▶ SELECTED EXCERPT
_ _ _ _ _ _ _

Why get a second opinion on stem cell therapy
Stem cell therapy is one of the most genuinely promising areas in modern medicine — and, at the same time, one of the most heavily marketed, with international clinics that range from outstanding to outright unsafe. The same patient can walk away from three different consultations with three different stories: one clinic saying surgery is the only path, a second telling them "we can fix anything with cells," and a third quoting a five-figure protocol that's hard to verify. A second opinion exists precisely to interrupt that pattern with a careful, named, written assessment that you can hold in your hand.
There are three reasons patients book a second opinion with us. The first is to avoid bad clinics — to have a licensed physician look at a quote, a protocol, or a website and tell them, honestly, whether what they are being sold is even biologically plausible. The second is to confirm candidacy — whether their specific diagnosis and imaging actually suggest a meaningful response to mesenchymal stem cells, exosomes, PRP, or one of the orthobiologic combinations we use. The third is to explore options — surgical vs. non-surgical, biologic vs. pharmacologic, or simply a less aggressive starting point that respects the principle of "first do no harm."
We built this evaluation as our primary way of meeting new international patients because, in our experience, no other format establishes trust as quickly. A 15-minute video call with a physician — not a sales representative — is a real medical conversation. You bring the facts of your case, we bring the clinical experience, and at the end you walk away with a clear, written answer about whether we believe regenerative medicine is appropriate for you.
Learn about our stem cell therapy program · Schedule the free evaluation
What we review in your second-opinion evaluation
A meaningful second opinion is only as good as the inputs. The more accurate, complete and recent the information you share, the more useful our recommendation will be. None of these items is strictly required — patients arrive with very different amounts of paperwork — but the more we can review beforehand, the more time the live call spends on you and the less on basic intake.
- Your current diagnosis. Whatever diagnosis you have received from a primary physician, specialist, or another clinic. We want both the formal name (e.g. "grade III chondromalacia patellae," "L4–L5 disc protrusion with right radiculopathy," "androgenetic alopecia, Norwood stage IV") and the clinical context: how it was diagnosed, when, by whom, and what the treating physician recommended.
- Imaging and laboratory results. MRIs, CT scans, X-rays, ultrasounds, blood panels, hormone panels, autoimmune markers — whatever is relevant to the condition. Imaging is especially valuable for orthopedic and spine cases because it tells us almost everything we need to know about whether a biologic is likely to help.
- Your current treatment plan. Medications, physical therapy, injections received elsewhere, surgical recommendations, supplements, lifestyle interventions, and anything you've already tried with or without success. We need to understand what has and has not worked before recommending a new direction.
- Previous stem cell or biologic quotes. If another clinic has sent you a proposal, please share it. We will review the protocol (cell type, dosage, route of administration, supplying laboratory, sessions, total cost) and tell you whether it is plausible, what it leaves unsaid, and how it compares to evidence-based practice.

_ _ _ _ _ _ _

Collected data

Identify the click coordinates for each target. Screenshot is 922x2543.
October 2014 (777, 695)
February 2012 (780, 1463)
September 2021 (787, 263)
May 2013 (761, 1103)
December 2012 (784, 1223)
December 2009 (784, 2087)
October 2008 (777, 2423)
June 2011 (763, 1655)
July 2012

_ _ _ _ _ _ _

▶ ACTIVITY
Please state how long the video call with a physician lasts, according to the stem cell second-opinion text.

▶ PROBLEM SOLUTION
15 minutes.